Schuylkill River
Michels Construction, Inc. utilized hydraulic dredging techniques and an excavator to rake and dredge debris and coal deposits. Dredge material was removed at rates exceeding 750 cubic yards per day.
Dredging conditions were extremely challenging due to debris embedded in the mud. Items including trees and branches, old dock pilings, oil and chemical barrels, washing machines, bowling balls, and car tires had to be removed before the dredge could be effective. Soil conditions changed from silt to mud to sand to coal tailing from long-ago days of coal production on the Schuylkill River to underwater fields of anthracite coal lodged in the mud.

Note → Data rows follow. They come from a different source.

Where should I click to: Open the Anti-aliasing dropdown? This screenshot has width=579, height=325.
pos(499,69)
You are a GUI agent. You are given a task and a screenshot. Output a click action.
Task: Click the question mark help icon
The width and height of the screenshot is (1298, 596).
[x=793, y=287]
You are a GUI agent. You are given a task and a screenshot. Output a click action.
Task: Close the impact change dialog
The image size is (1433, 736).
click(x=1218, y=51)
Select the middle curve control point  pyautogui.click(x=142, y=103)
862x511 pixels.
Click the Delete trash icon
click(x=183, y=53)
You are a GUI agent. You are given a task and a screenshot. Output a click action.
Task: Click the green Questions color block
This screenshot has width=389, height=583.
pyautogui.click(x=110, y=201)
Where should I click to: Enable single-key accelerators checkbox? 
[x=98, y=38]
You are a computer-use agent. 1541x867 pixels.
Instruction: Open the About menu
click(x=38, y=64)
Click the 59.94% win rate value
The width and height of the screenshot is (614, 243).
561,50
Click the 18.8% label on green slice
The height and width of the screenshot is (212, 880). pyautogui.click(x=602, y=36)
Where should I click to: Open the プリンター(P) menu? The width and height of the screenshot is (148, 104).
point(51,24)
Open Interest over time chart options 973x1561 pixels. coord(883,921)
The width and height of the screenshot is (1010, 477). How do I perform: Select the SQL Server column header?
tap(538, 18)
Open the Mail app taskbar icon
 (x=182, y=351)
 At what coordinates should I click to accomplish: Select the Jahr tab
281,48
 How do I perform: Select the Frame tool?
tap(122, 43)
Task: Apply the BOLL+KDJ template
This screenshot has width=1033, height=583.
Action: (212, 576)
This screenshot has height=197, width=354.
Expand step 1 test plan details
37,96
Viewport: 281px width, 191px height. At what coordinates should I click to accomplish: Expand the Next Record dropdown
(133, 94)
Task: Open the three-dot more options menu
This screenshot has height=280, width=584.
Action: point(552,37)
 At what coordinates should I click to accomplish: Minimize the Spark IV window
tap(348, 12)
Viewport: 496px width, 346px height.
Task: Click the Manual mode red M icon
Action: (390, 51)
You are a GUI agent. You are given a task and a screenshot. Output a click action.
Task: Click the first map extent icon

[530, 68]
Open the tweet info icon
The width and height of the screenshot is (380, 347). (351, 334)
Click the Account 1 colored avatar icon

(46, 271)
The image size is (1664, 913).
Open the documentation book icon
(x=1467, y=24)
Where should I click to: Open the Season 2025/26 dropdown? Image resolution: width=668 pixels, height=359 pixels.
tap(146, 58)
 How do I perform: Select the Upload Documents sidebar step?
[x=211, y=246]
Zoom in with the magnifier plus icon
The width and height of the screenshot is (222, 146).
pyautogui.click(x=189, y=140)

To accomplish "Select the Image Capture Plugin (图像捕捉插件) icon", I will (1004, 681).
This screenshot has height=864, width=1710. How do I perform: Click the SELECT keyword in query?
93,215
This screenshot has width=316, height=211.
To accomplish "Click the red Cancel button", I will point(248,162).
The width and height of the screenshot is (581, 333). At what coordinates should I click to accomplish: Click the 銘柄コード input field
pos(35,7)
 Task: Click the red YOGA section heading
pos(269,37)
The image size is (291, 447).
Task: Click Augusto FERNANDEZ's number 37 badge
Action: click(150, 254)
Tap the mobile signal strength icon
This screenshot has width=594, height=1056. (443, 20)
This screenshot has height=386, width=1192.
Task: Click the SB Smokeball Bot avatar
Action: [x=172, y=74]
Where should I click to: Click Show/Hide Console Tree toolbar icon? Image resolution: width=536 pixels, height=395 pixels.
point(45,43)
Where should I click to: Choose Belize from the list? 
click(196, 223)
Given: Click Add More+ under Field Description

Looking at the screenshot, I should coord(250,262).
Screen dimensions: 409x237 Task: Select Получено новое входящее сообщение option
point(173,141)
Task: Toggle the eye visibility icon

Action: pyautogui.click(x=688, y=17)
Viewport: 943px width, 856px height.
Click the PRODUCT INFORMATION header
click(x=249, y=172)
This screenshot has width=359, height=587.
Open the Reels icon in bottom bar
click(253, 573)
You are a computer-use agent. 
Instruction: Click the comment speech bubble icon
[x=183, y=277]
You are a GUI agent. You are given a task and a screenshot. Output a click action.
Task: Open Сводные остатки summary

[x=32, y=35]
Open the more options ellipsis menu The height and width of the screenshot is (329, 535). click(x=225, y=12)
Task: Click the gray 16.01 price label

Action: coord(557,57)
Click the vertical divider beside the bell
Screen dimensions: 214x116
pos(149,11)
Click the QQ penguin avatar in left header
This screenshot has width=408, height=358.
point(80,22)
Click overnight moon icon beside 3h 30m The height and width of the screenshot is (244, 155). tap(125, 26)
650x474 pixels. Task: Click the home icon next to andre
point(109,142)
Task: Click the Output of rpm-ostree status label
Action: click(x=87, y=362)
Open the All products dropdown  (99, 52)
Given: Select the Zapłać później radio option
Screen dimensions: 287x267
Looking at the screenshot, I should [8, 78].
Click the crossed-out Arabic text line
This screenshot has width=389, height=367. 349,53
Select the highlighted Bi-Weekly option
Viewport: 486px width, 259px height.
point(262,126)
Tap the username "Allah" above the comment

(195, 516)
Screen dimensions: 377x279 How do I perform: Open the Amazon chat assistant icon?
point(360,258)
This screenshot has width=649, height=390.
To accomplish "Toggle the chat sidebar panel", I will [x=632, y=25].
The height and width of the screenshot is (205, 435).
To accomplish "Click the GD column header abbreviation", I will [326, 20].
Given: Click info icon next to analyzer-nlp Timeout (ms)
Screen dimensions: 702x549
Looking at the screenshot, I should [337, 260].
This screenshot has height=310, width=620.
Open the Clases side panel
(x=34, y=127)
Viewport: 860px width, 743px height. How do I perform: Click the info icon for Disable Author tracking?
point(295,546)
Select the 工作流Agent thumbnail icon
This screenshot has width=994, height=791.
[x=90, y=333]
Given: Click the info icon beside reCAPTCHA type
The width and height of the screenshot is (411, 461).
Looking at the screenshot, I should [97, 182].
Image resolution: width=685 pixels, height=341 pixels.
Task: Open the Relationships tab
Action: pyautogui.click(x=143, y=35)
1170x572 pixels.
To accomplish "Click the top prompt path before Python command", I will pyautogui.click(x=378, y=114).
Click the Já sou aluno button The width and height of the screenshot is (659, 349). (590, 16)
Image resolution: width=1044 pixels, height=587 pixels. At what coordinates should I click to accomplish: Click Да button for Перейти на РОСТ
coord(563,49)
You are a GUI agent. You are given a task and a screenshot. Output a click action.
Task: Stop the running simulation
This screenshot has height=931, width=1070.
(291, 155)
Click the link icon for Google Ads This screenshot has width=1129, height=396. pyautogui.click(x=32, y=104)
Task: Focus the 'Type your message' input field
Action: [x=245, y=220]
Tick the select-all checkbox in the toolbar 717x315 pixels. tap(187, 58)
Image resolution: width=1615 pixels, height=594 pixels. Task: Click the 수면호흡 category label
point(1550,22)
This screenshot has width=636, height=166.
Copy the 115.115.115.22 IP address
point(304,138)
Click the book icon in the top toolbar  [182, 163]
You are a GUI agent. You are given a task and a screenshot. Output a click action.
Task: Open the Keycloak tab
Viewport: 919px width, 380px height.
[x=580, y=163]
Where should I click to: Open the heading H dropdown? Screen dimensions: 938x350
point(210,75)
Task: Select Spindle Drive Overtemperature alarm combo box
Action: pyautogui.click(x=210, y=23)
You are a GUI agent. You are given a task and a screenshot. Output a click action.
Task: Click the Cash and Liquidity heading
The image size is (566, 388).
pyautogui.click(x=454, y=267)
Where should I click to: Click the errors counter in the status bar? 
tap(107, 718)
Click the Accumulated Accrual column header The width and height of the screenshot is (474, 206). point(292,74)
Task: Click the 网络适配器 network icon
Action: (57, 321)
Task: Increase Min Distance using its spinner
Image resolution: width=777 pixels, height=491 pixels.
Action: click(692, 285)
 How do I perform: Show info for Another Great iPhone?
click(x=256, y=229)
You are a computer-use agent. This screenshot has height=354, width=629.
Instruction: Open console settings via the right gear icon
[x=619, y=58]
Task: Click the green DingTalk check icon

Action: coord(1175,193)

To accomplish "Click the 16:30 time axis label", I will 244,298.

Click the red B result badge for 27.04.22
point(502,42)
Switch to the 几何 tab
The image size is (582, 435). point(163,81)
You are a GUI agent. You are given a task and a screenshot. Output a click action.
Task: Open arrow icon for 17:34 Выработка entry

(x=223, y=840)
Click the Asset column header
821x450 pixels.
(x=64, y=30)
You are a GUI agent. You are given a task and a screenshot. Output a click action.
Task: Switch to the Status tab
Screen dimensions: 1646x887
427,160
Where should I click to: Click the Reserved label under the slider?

The dredge material was transported in a 10-inch HDPE pipe from the dredge to a booster pump that propelled the material through the 2,500-foot pipe over a historic hickory dam built in the 1830s and the working Fairmount Dam to a moored barge with a tracked excavator. The excavator handled the pipe and loaded fleet of four scows that were hauled by a 600 hp push boat approximately 8 miles down river to a second barge with a tracked excavator.
Boathouse Row is a national historic site of rowing clubs dating back to the 1850s, a training site for Olympic rowers and an iconic setting in the city of Philadelphia. The currents of the river had deposited sediment and debris in front of the boathouses, making it difficult for the clubs to launch boats.